En el mar encontró un poco de serenidad. Un tibio sol de otoño se abre paso entre grisáceos nubarrones, acariciando un mar calmo con sus suaves rayos. Ve en la ventana a sus abuelos, como si ese sol tibio fuera aquella esperanza que los impulsó a dejar Edimburgo. Los nubarrones hacen de futuro incierto pero el reflejo dorado lo muestra auspicioso, si se trabaja duro, con el mismo esfuerzo que el sol hace para sobreponerse a los nubarrones. Carolina sonríe.

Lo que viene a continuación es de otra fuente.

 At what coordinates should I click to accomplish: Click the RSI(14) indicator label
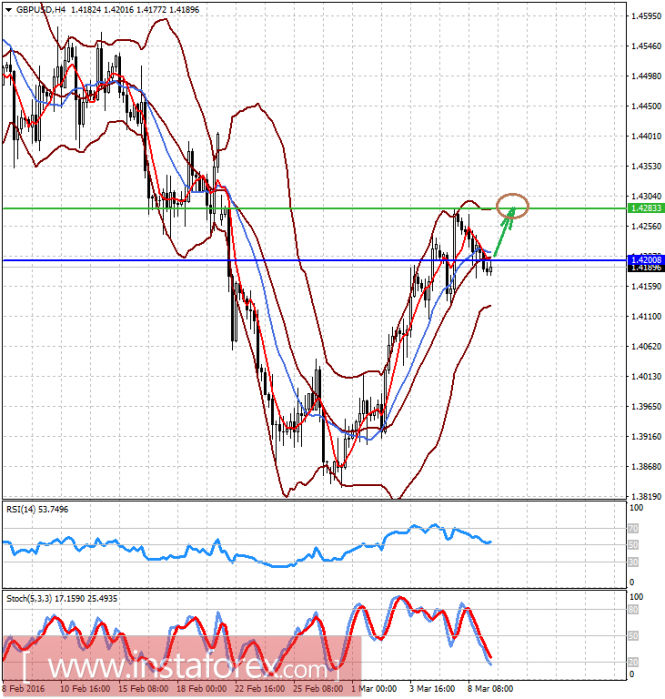pyautogui.click(x=37, y=509)
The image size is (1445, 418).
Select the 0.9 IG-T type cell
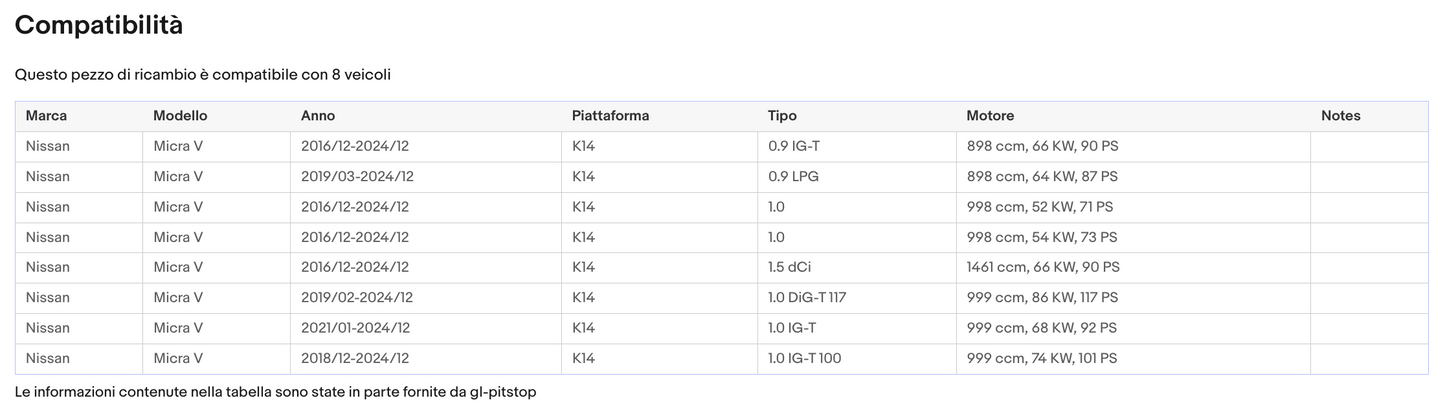794,147
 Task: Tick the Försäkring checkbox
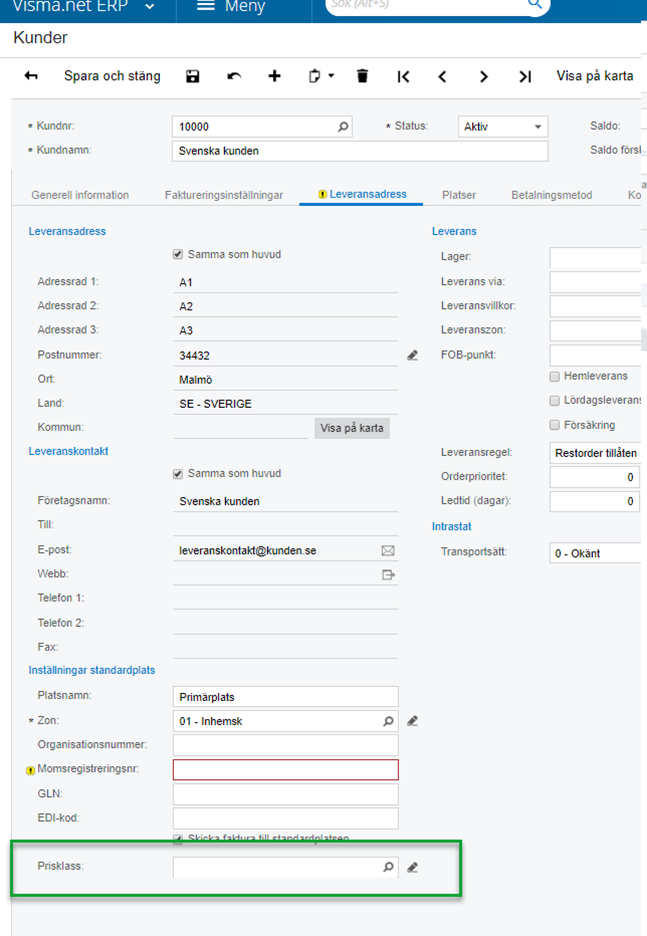[x=554, y=425]
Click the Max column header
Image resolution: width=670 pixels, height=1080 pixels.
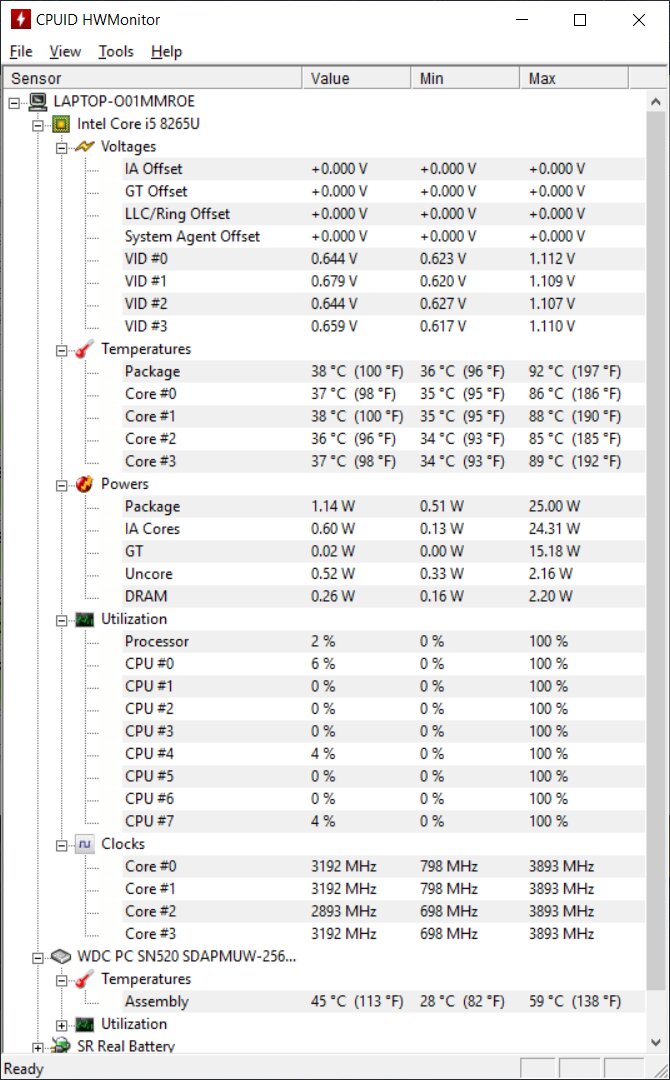tap(574, 79)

Pasa la mañana, parece que lentamente, pero el tiempo avanza siempre al mismo ritmo. Las primeras gotas de una lluvia incipiente apagan los rayos dorados. Del reflejo de sus abuelos, a las penurias que sufrieron en aquellos primeros años en el Conventillo de Soler y Canning. Frío, hambre, desesperanza. La lluvia crece a la vez que el mar se convulsiona, y muestra su rabia llenándose de sal. Carolina entiende que fueron épocas difíciles y llora.
Llega el mediodía, el eco de los ruidos de su estómago se lo anuncia. Calienta algunas sobras y vuelve al sillón. Nota que ha dejado de llover, un colorido arco iris es el resultado de la vuelta del sol, más fuerte, más firme, como si hubiera salido fortalecido en la batalla contra la lluvia. El mar se ve alegre, con olas de perfecto azul y la visita de mil gaviotas. Carolina ve su infancia. ¡Qué alegría la de aquellos días! Sus abuelos y sus padres habían logrado una buena posición y las tristezas del pasado parecían haber quedado atrás. Carolina vuelve a sonreír.
Se va el sol, se nubla otra vez, anochece. Ella sigue en su sillón, viendo a través del bow-window. Pero el mar ya no está, porque la noche cae oscura. Imperceptiblemente, primero, copiosamente, después, los vidrios de la ventana se llenan de blanco. Está nevando. Carolina ve a su abuela, el blanco de la nieve se la recuerda. Tararea con cierta alegría, una canción de niños que su abuela le enseñara cuando pequeña.
Por fin, suena el teléfono.
Es lunes, sus ojos han llorado lo suficiente, Carolina sabe que el amor por sus abuelos también duele. Prepara la silbadora, y en la casa se escucha aquella canción de niños.